---- TASK MATERIAL

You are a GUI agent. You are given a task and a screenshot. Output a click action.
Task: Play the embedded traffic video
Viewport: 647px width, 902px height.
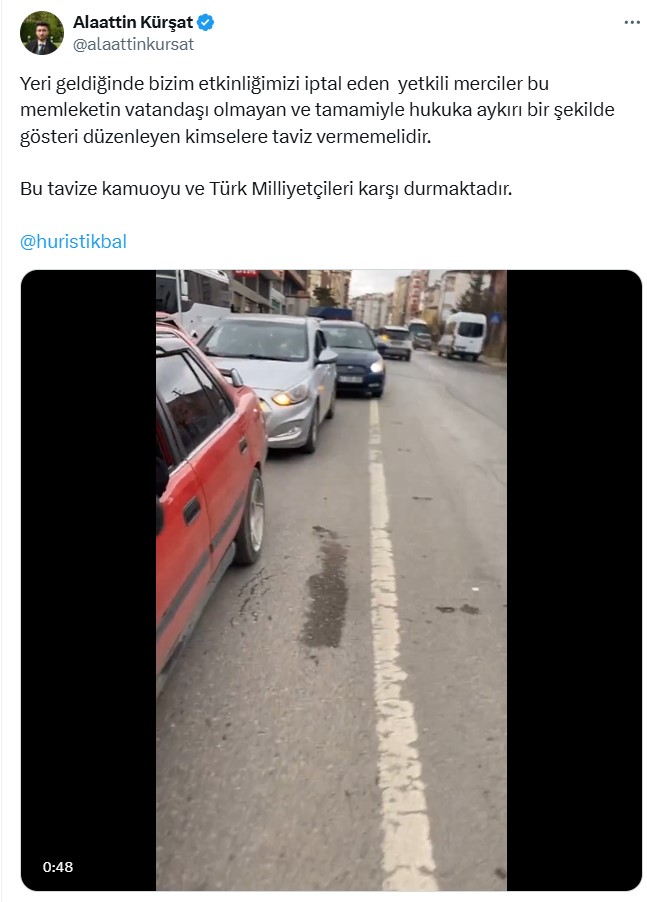(x=331, y=580)
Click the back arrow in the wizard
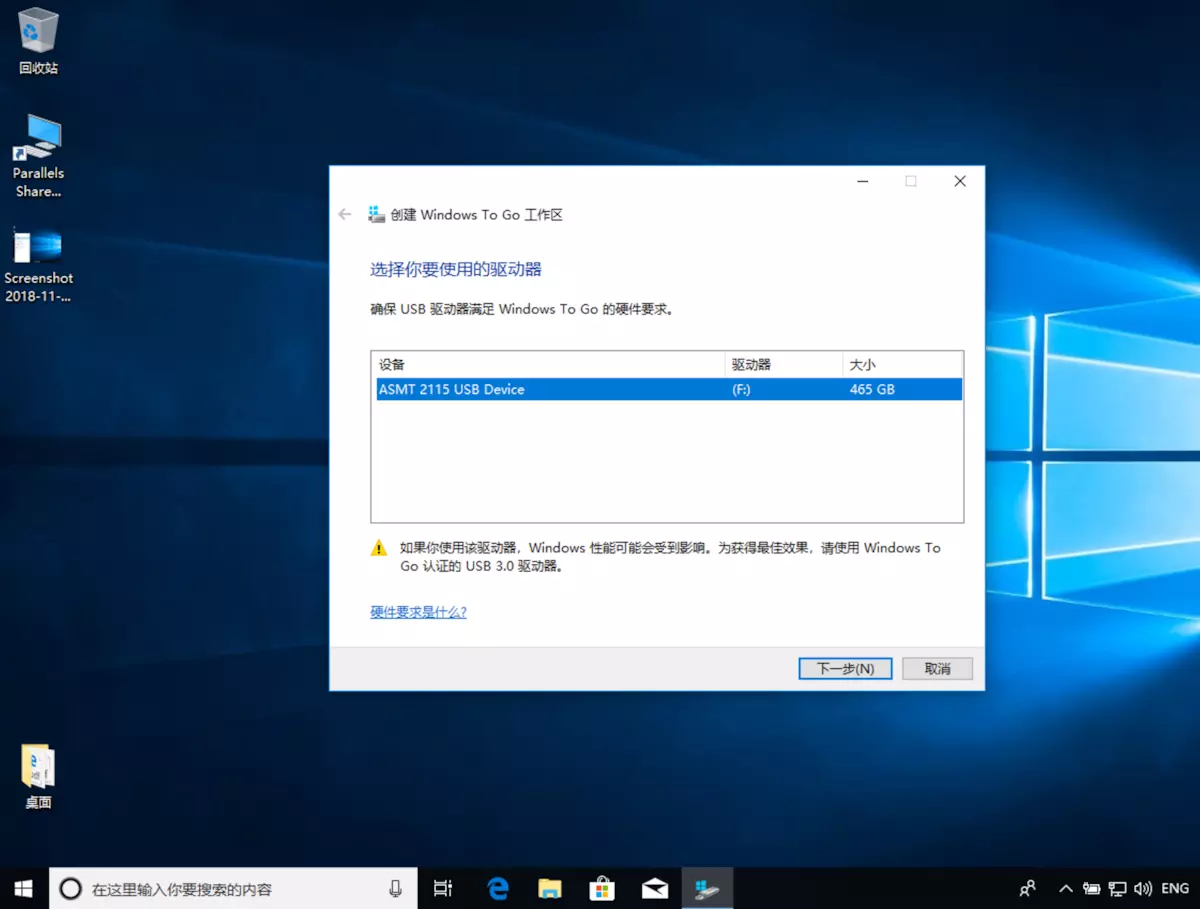The height and width of the screenshot is (909, 1200). pyautogui.click(x=345, y=215)
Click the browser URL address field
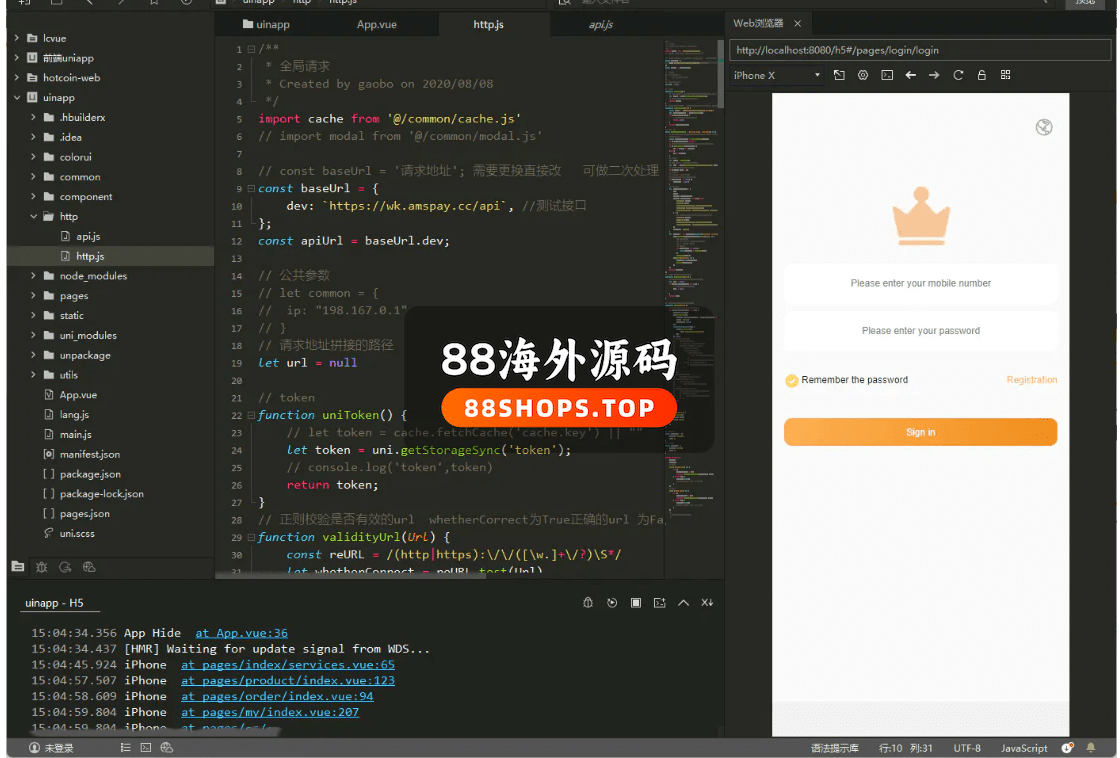The image size is (1120, 758). click(920, 50)
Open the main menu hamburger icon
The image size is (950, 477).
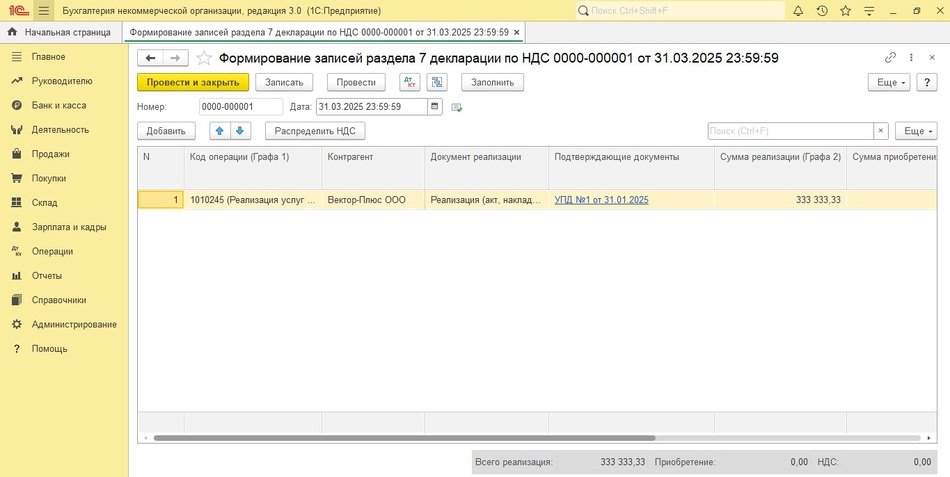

--------

- _ASSIGNMENT_
Retype, word for word, the line containing "Click the back arrow in the wizard" and each line after it through the end of the data, leaving any picture out.

- _PROBLEM SOLUTION_
Click the back arrow in the wizard
The height and width of the screenshot is (909, 1200). pyautogui.click(x=345, y=215)
Click the browser URL address field
The image size is (1120, 758). click(920, 50)
Open the main menu hamburger icon
The image size is (950, 477).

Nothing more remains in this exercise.